To The Legal:

As an attorney who practices exclusively in attorney ethics and disciplinary law, I read with interest your article titled “Is Pennsylvania Becoming Less Forgiving of the Disbarred?” in the September 25 issue of Legal sibling publication Pennsylvania Law Weekly.

The article cited statistics kept by the Disciplinary Board that indicated that in 2010 and 2011, a total of 23 suspended or disbarred attorneys sought reinstatement, 22 of which were granted reinstatement. This might lead one to believe that a suspended or disbarred attorney has a 96 percent chance of being reinstated should he or she decide to petition for reinstatement. This, in turn, implies leniency on the part of both the disciplinary system and our Supreme Court in giving attorneys “second chances.” Nothing could be further from reality.

There are two factors with respect to reinstatement of which most people are unaware. First, very few suspended attorneys ever seek reinstatement, and even fewer disbarred attorneys seek reinstatement. Essentially, for the most part, those suspended/disbarred attorneys who are not fit to resume the practice of law know it, and therefore do not even seek reinstatement. Pursuant to Rule 218(c)(3) of the Pennsylvania Rules of Disciplinary Enforcement, a disbarred or suspended attorney has the burden of proving, by clear and convincing evidence, that he or she has the “moral qualifications, competency and learning in law required for admission to practice law in this commonwealth and that the resumption of the practice of law within the commonwealth … will be neither detrimental to the integrity and standing of the bar or the administration of justice nor subversive of the public interest.” That is a difficult burden to meet, but pursuant to case law, a disbarred attorney (as opposed to one who has been suspended) has an additional threshold burden to meet. (See Office of Disciplinary Counsel v. Keller, 506 A.2d 872 (Pa. 1986).)

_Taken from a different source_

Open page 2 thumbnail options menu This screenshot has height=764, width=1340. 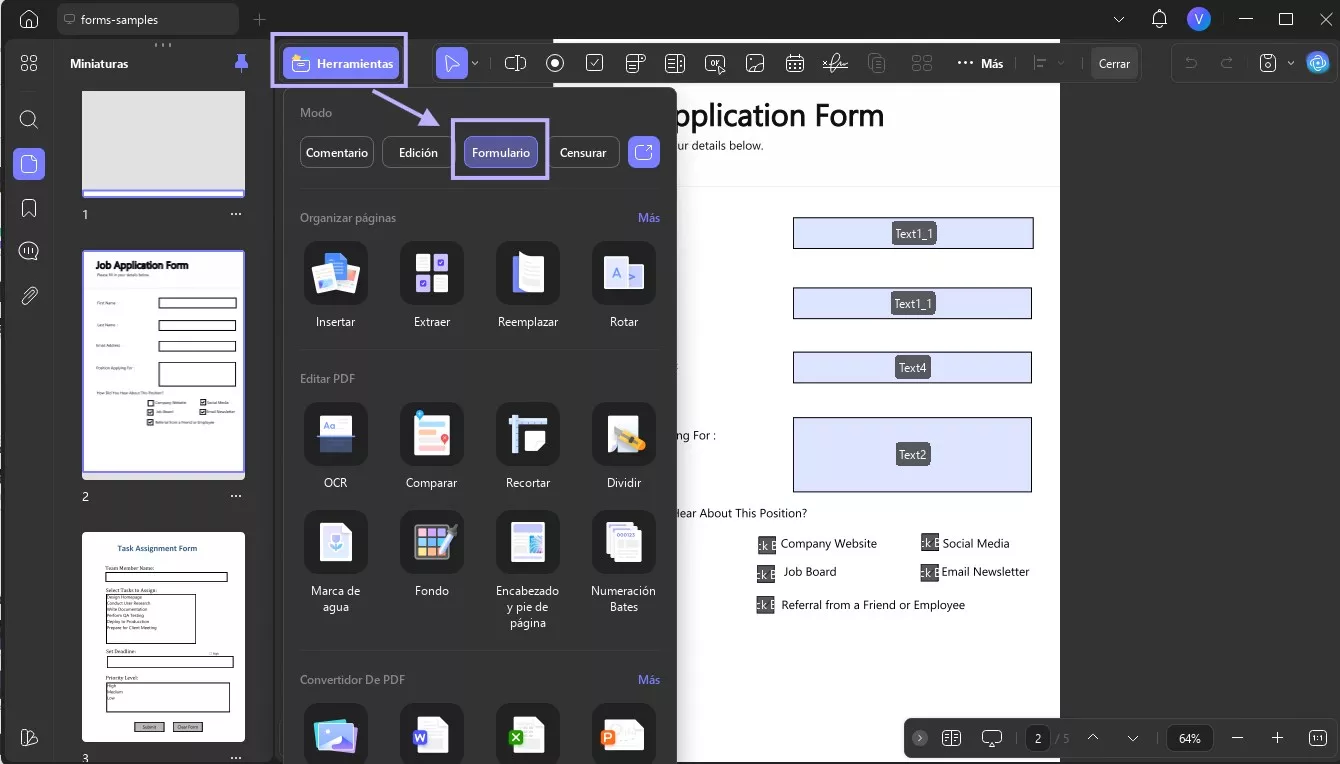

Under Keller, before even reaching the burden imposed by Rule 218(c)(3), a disbarred attorney must first show that the misconduct leading to the disbarment was not so egregious that the attorney can never hope to be reinstated, and if that burden is satisfied, the attorney must show that sufficient time has passed that he or she can even be considered for reinstatement. Most suspended or disbarred attorneys, recognizing the difficulty they will encounter in meeting their burden of proof in seeking reinstatement, simply never bother to seek reinstatement. This is corroborated by statistics.

As indicated in the article, 19 suspended and four disbarred attorneys sought reinstatement during 2010 and 2011. During that same period, 83 attorneys were suspended and 77 attorneys were disbarred. These statistics are fairly representative of the number of formerly admitted attorneys who seek reinstatement on a yearly basis and the number of attorneys who are suspended or disbarred on a yearly basis over the past few decades. The statistics clearly reflect that less than 20 percent of suspended attorneys and less than 10 percent of disbarred attorneys ever even seek reinstatement.

Another factor that is not revealed in the article is that the Office of Disciplinary Counsel has the option of whether or not to oppose a petition for reinstatement. An attorney who petitions for reinstatement must first complete an extensive questionnaire, after which the Office of Disciplinary Counsel conducts a very thorough investigation of the petitioner. If Disciplinary Counsel is aware of or uncovers anything that militates against reinstatement, it will vigorously oppose the petition for reinstatement, which in and of itself discourages many suspended or disbarred attorneys from seeking reinstatement.

The bottom line is that the disciplinary system itself, by virtue of the enforcement rules governing reinstatement, relevant case law, and Disciplinary Counsel’s option to oppose reinstatement, weeds out the vast majority of suspended or disbarred attorneys who might otherwise consider seeking reinstatement. Therefore, by only relying upon statistics relating to those very few suspended or disbarred attorneys who actually do seek reinstatement, the disciplinary system and our Supreme Court are unfairly portrayed as being lenient with respect to the reinstatement of disbarred or suspended attorneys, when in reality quite the opposite is true. Again, less than 20 percent of suspended attorneys and less than 10 percent of disbarred attorneys are ever reinstated to the practice of law.